PROBLEM TO SOLVE: Every picture should be left out, but the lines below must be repeated exactly.

WORKING DATA:
* * * * * * * * *

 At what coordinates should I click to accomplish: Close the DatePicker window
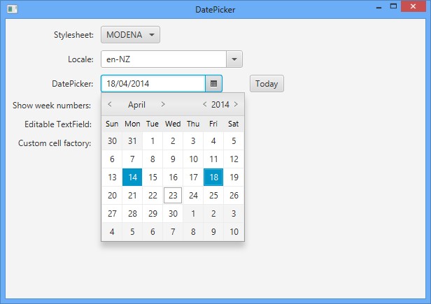click(x=414, y=7)
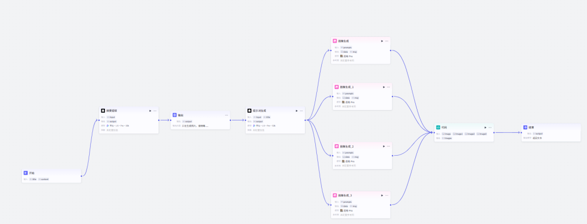Run the 摘要提取 node with play button
Image resolution: width=587 pixels, height=224 pixels.
click(x=150, y=111)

* * * * * * * * *

WRITTEN RESPONSE:
 At what coordinates should I click to accomplish: Close the DatePicker window
click(x=414, y=7)
Run the 摘要提取 node with play button
Image resolution: width=587 pixels, height=224 pixels.
click(x=150, y=111)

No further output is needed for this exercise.